Ten days from now millions of emotionally needy Californians will be getting up at 2:45 am to watch the royal nuptials between Prince William and Kate Middleton. I got up at that hour nearly 14 years ago for Lady Diana‘s funeral, but as Hal Holbrook said in All The President’s Men, “This is different.” I think this attitude might put me in the minority with 2 billion viewers expected to tune in.
Mostly females, of course.
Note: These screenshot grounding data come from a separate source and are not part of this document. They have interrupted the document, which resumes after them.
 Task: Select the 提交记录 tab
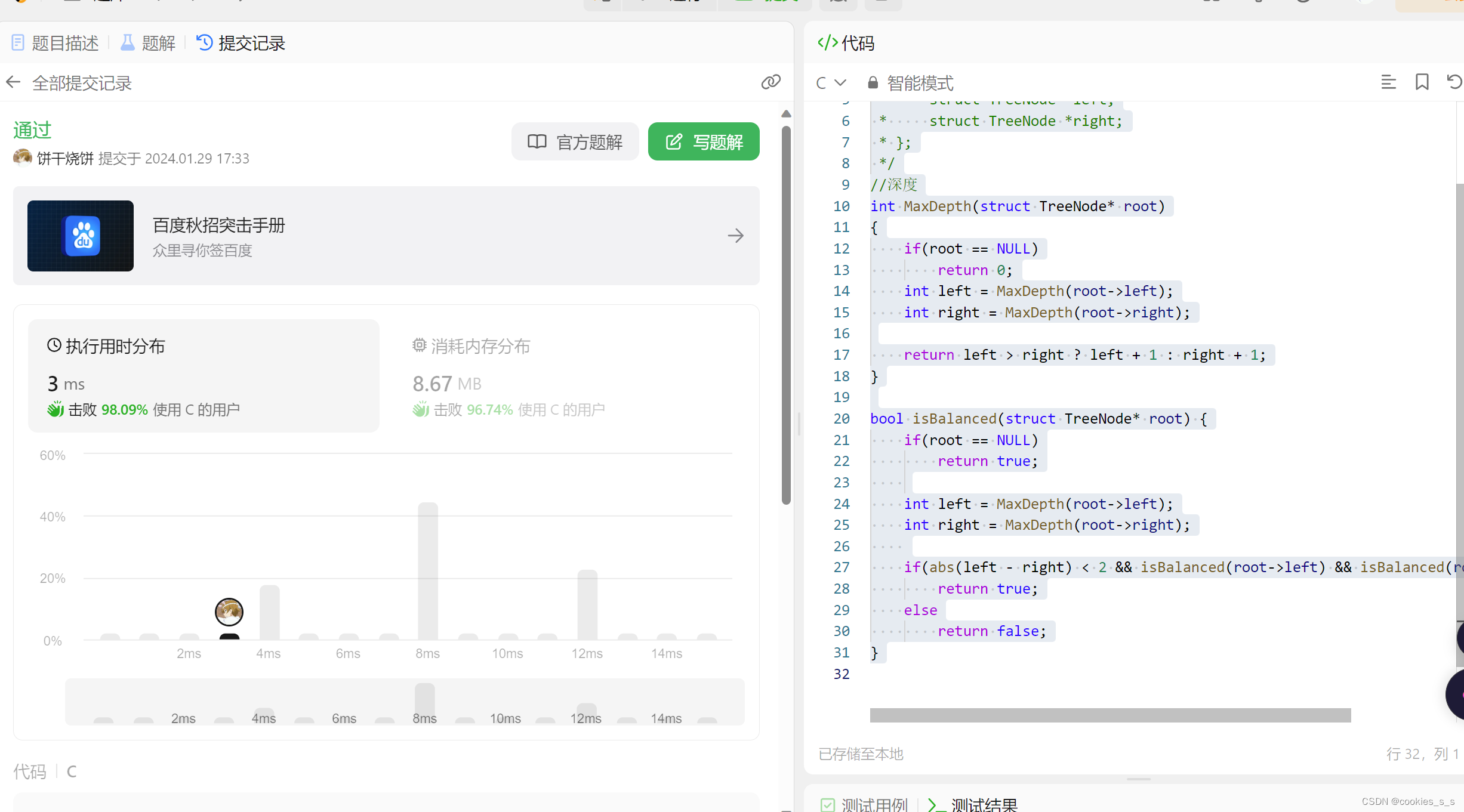point(241,43)
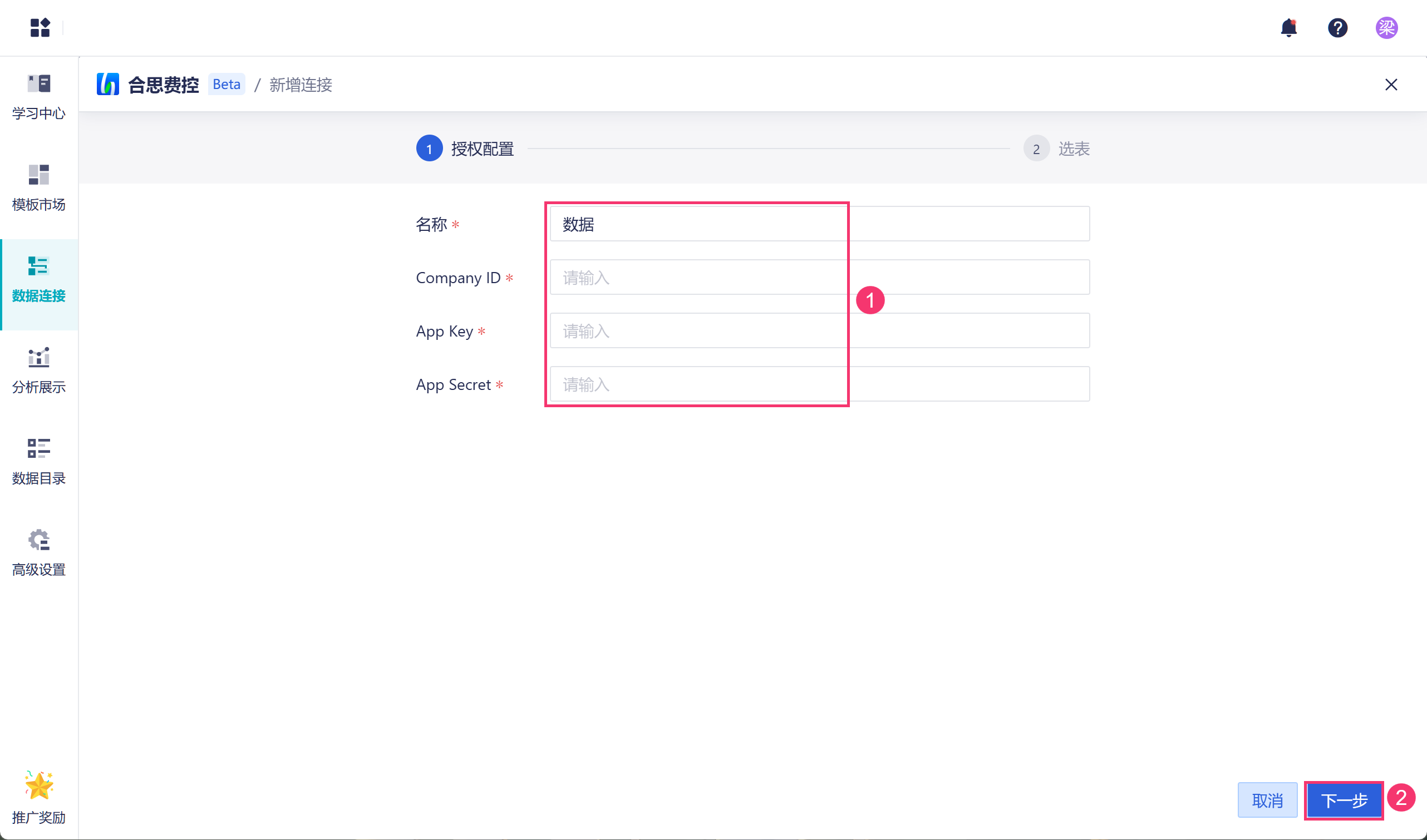The height and width of the screenshot is (840, 1427).
Task: Open 高级设置 in the sidebar
Action: 38,553
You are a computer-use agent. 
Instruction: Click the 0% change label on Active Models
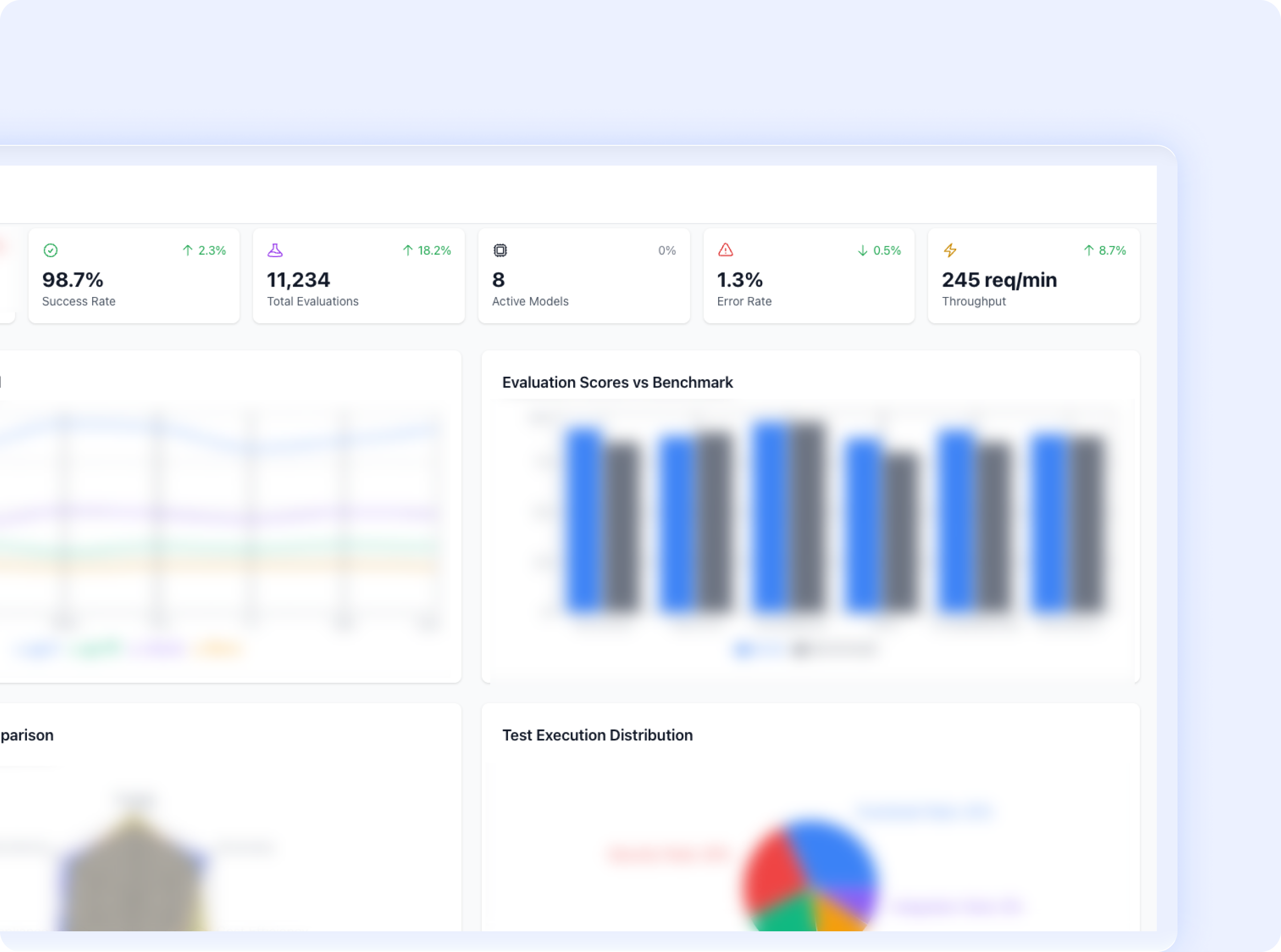tap(667, 250)
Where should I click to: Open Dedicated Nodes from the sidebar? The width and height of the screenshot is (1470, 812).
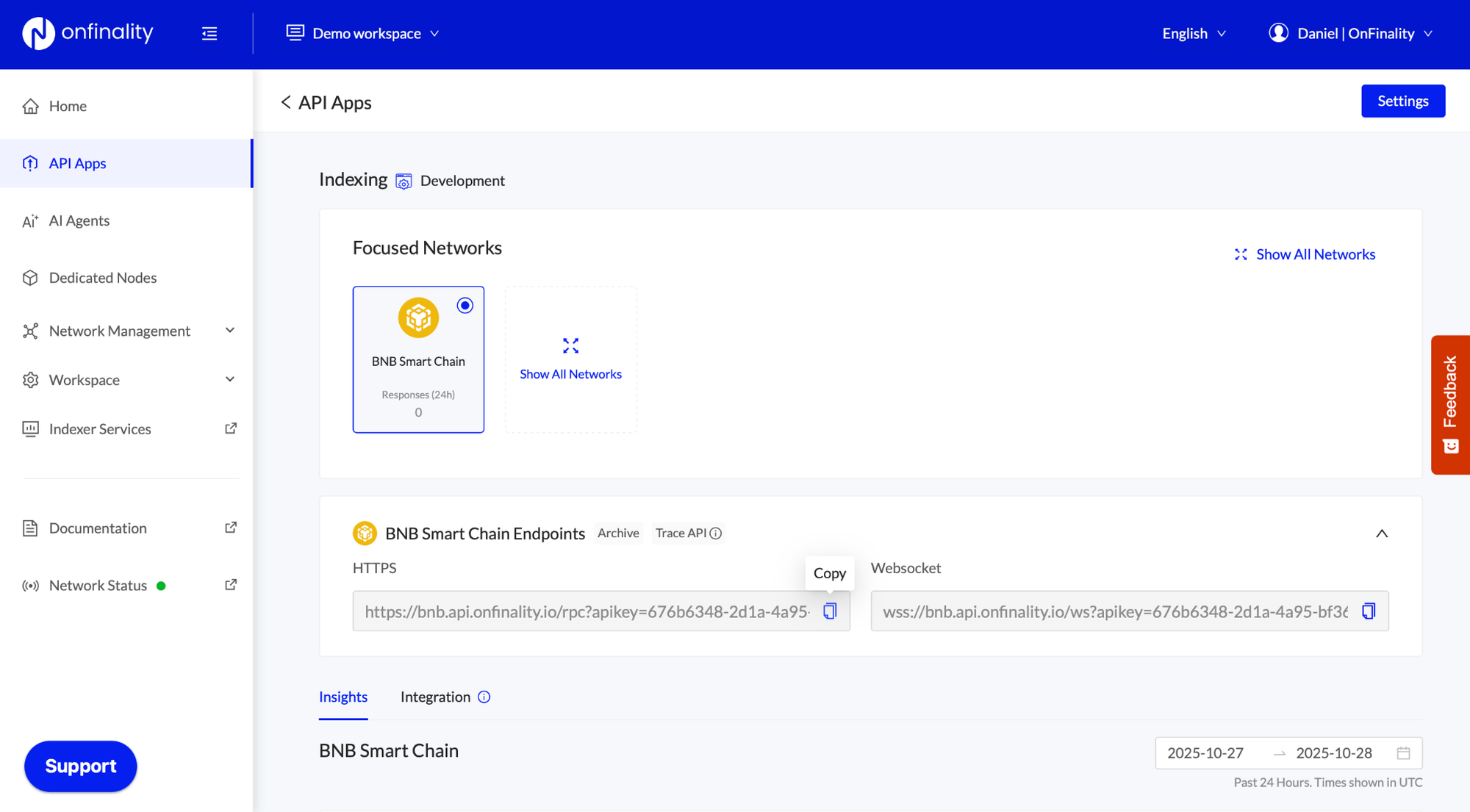click(x=103, y=278)
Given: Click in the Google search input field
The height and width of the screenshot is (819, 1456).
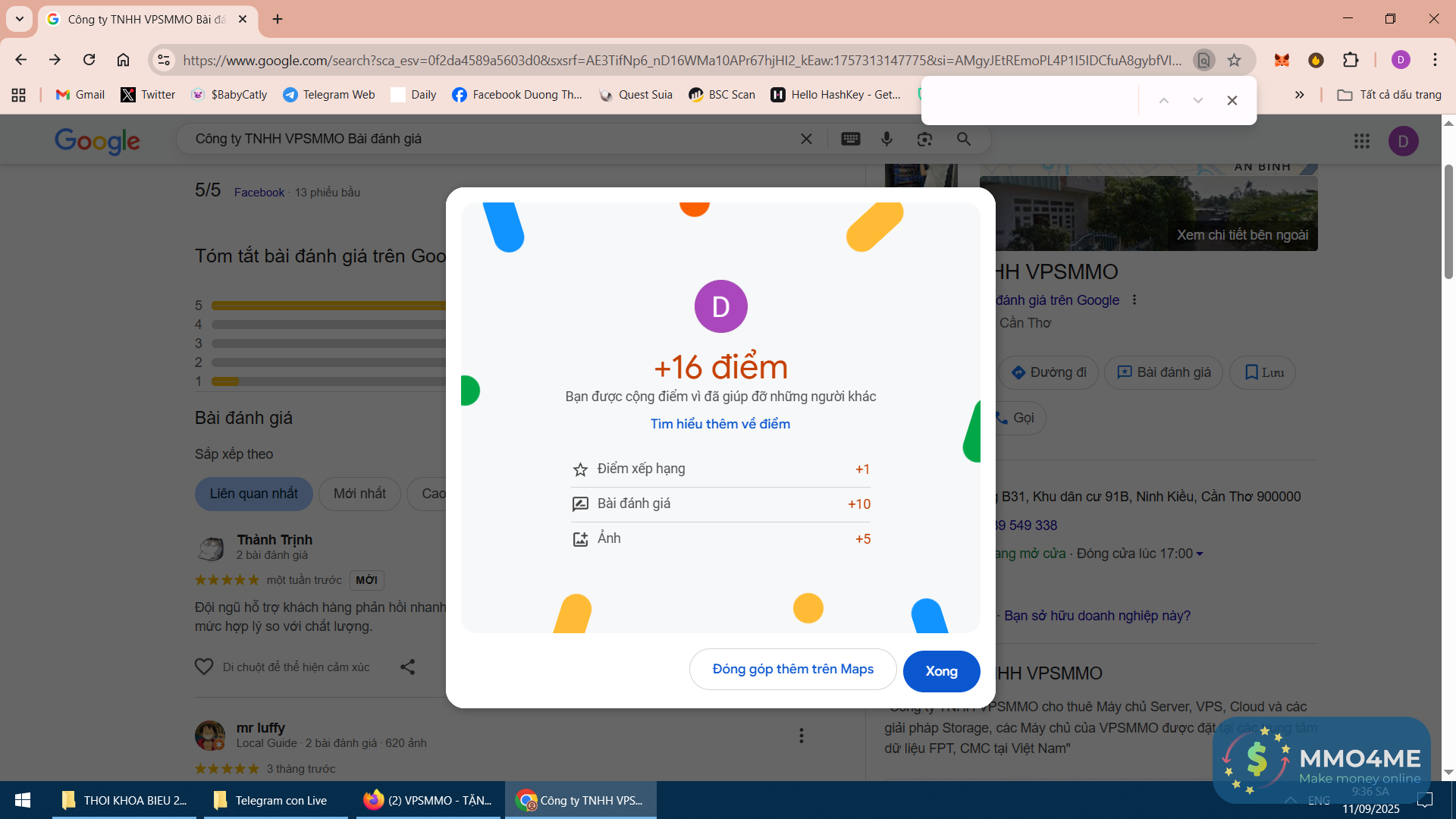Looking at the screenshot, I should coord(493,139).
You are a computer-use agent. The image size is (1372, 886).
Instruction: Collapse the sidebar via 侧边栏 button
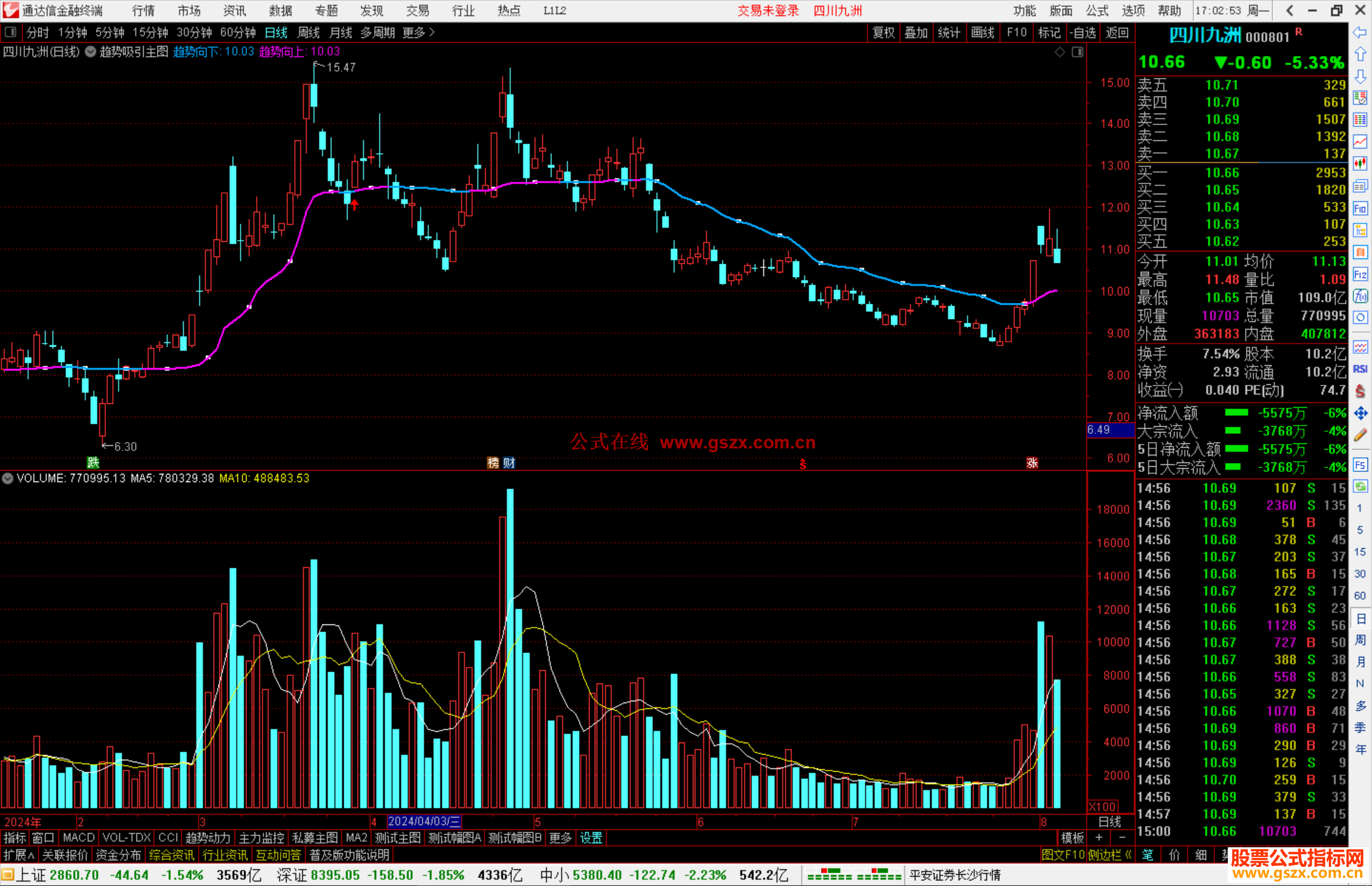click(x=1109, y=855)
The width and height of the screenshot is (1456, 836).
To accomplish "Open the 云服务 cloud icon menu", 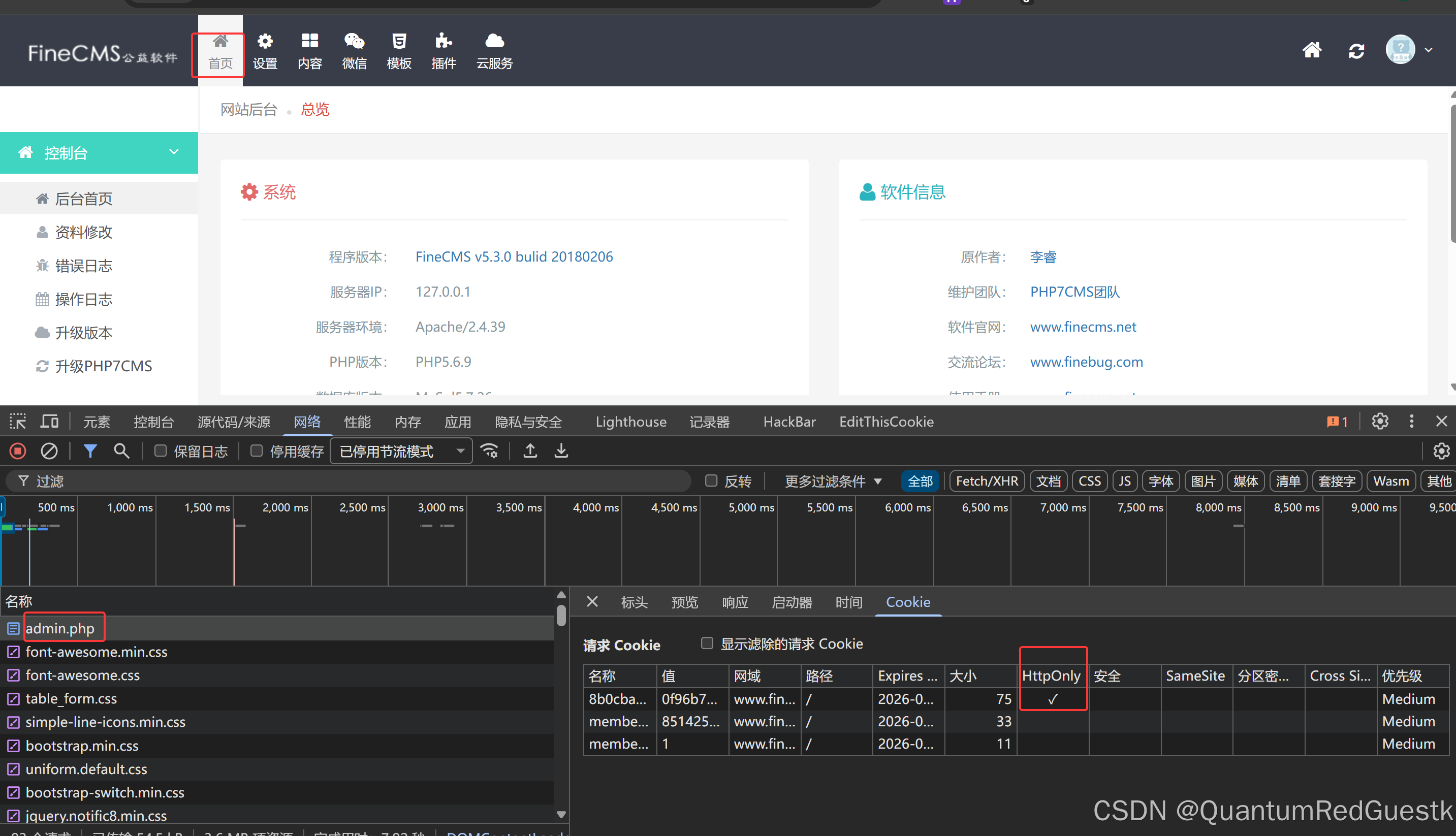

I know for a fact that no self-respecting straight male will pay the slightest heed.
The wedding will be a celebration of an exceptionally lame fantasy that tens of millions of under-educated, Sex and the City-worshipping, Star magazine-reading women the world over hold extremely dear, which is that they might one day luck into marrying an exceptionally rich guy from a rich and powerful family and live a life of fabulous, mostly thoughtless leisure for the rest of their lives. And have kids who will enjoy the same luxuries and get to to do the same thing as adults-with-their-own-kids when they come of age.
My concern here is solely with the baldness of Prince William. Well, not “concern” but a kind of mystification and/or confusion. Baldness can be very cool if you’re Ed Harris or Sean Connery or Bruce Willis, etc. Those guys wear it well and with style, you bet. But the whole bald-is-cool thing kicks in only if you’re middle-aged. Because raging 20something baldness is a kind of tragedy, I feel. Tragic and depressing not just for Prince William (now 28, turning 29 on June 21) but all of us because the metaphor — i.e., the idea that some aspects of your life are unchangable and immovable due to genes, and that we’re all prisoners of our fathers and grandfathers — is kind of shattering.
To me anyway. What is life is not something that can and should be imagined and built and molded according to your own will and creativity and determination? But bald genes say “fuck all that….you’re going to be bald, pal…deal with it.”
There are numerous remedies for what ails Prince William. Ask John Travolta, Elton John, Nic Cage…ask the Hair Club for Men. I’m not saying he should add to what he has now — that would look dopey — but he could, at least, hold on to what he has and maybe thicken things up a bit. He could at least hold on to a kind of royal Jack Nicholson look. But no — he’s apparently ready and willing to lose it all. Because anyone in his condition at age 28 is going to be a total cueball by the time he’s 40 or 45, if not sooner.